米アップルが、ヘッドフォンなどのオーディオ機器を手がける米ビーツ・エレクトロニクス(Beats Electronics)の買収に向けて交渉していると海外メディアが報じている。
このニュースを最初に伝えた英フィナンシャル・タイムズによると、アップルが提案している買収金額は32億ドル。

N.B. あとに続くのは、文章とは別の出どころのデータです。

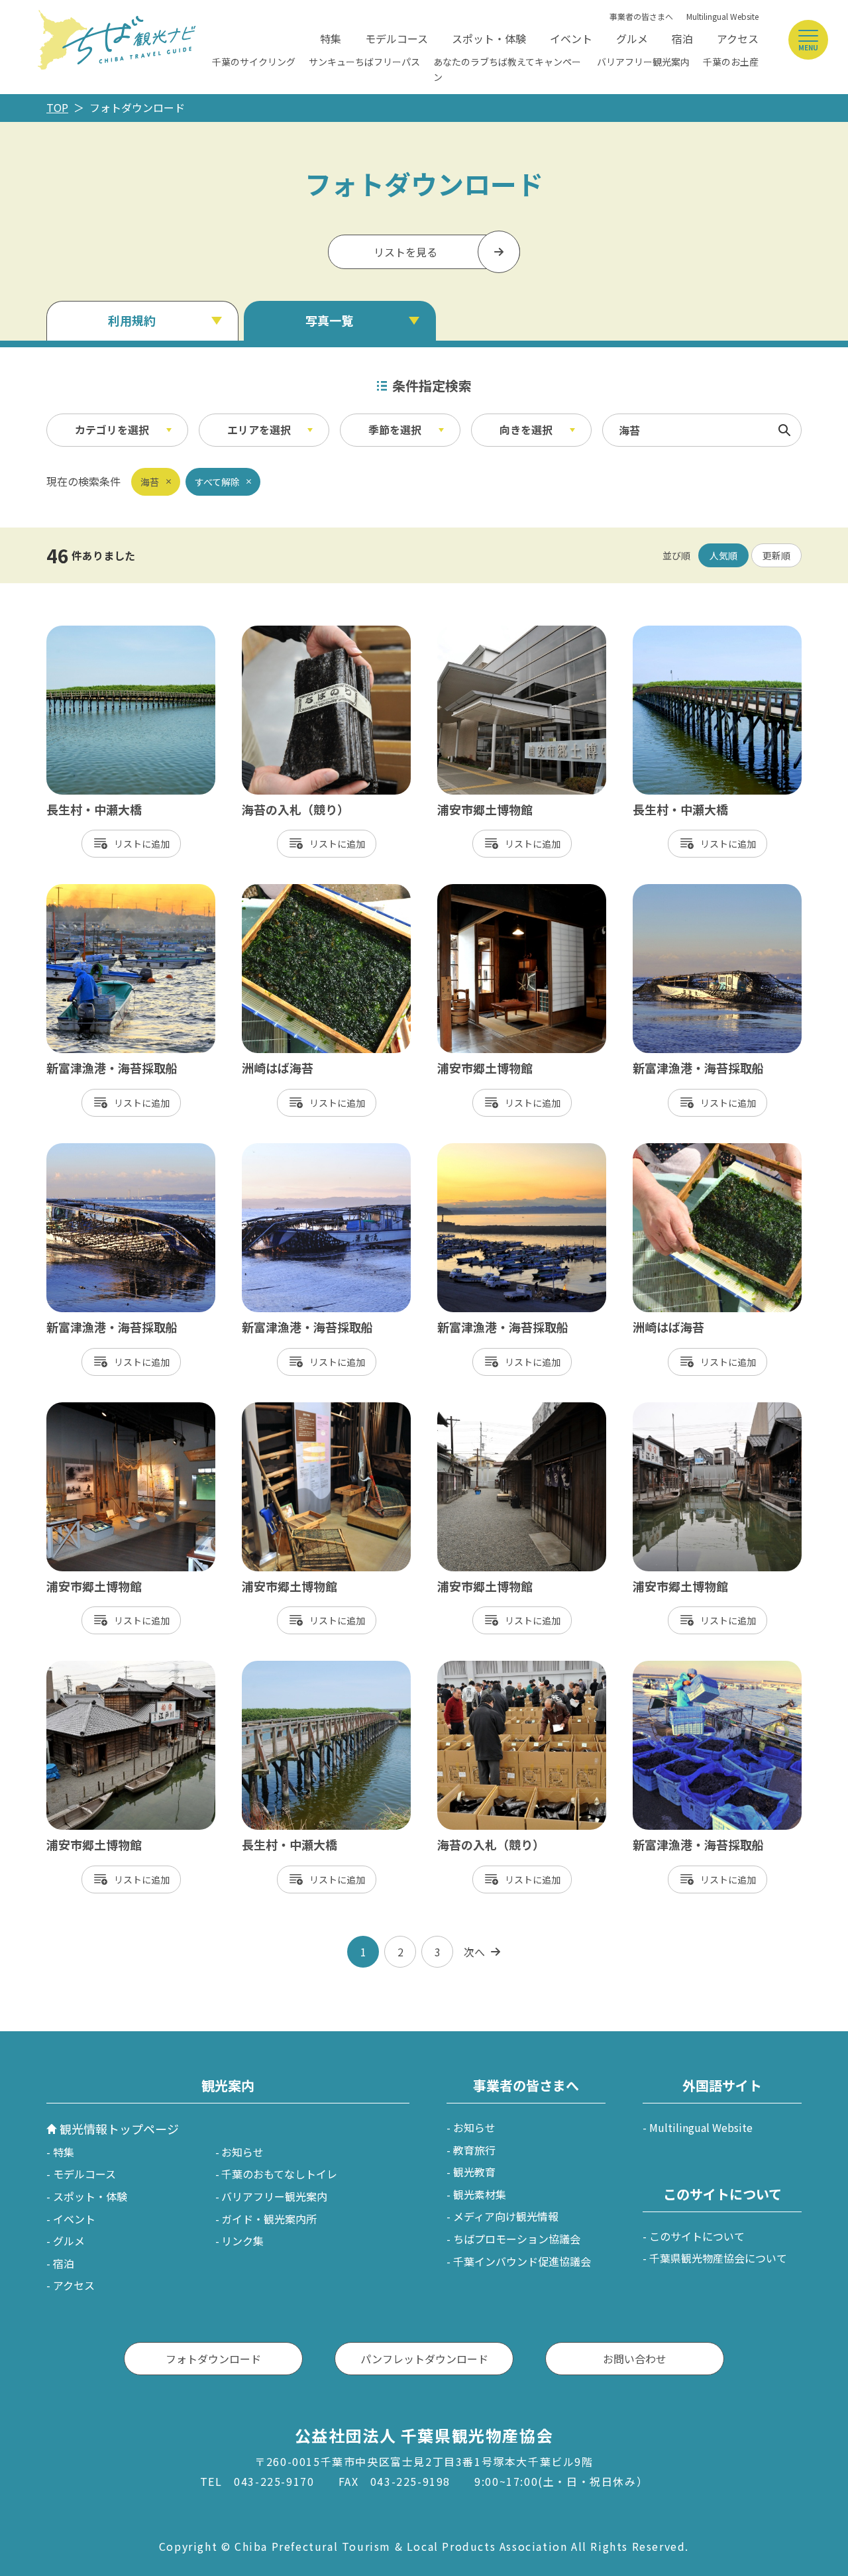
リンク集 (242, 2241)
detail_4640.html (675, 890)
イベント (571, 38)
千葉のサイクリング (253, 61)
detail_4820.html (480, 890)
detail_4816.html (89, 1409)
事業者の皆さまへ (641, 16)
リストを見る (405, 252)
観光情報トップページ (119, 2128)
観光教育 (474, 2172)
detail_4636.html (675, 1667)
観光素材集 (479, 2194)
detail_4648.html (284, 1149)
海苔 (149, 481)
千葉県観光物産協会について (718, 2258)
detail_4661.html (89, 890)
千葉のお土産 (731, 61)
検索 (784, 430)
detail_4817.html (284, 1409)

これが成立すれば同社創業以来最大の買収案件になるという。
交渉相手はファッション性重視のオーディオ機器メーカー
このビーツ・エレクトロニクスは、ブルース・スプリングスティーンやU2などのアルバムを手がけた音楽プロデューサーのジミー・アイオヴィン氏と、ドクター・ドレーの名で知られるヒップホップのミュージシャン兼音楽プロデューサー、アンドレ・ ヤング氏が設立した会社。
ビーツ・エレクトロニクスの製品は、1台数百ドルする高級ヘッドフォンなどのオーディオ機器だが、同社は今年に入って「ビーツ・ミュージック」と呼ぶ音楽ストリーミング配信サービスを開始した。
フィナンシャル・タイムズによると、この買収が成立すれば、ビーツ・エレクトロニクスの経営陣はアップルのティム・クック最高経営責任者(CEO)の直属となる。またアップルの狙いは、ブランドと音楽ストリーミングサービスの強化だと同紙は伝えている。
というのも、ビーツの製品は著名なミュージシャンやスポーツのスター選手に好まれており、そのブランドは“クール”というイメージが定着している。クックCEOは、こうしたファッショナブルなブランドイメージを重視しているとしているとフィナンシャル・タイムズは伝えている。
またアップルのアイチューンズ・ストアは、今でも世界最大の音楽ダウンロード販売サービスだが、ここ最近はダウンロード販売市場の成長が鈍化している。
昨年はアップルが2003年にアイチューンズ・ストアを開始して以来初めて業界全体の売上高が前年割れとなった。一方で、ストリーミング配信サービス市場の規模はダウンロード販売の4分の1程度だが、伸び率は50%と急成長している。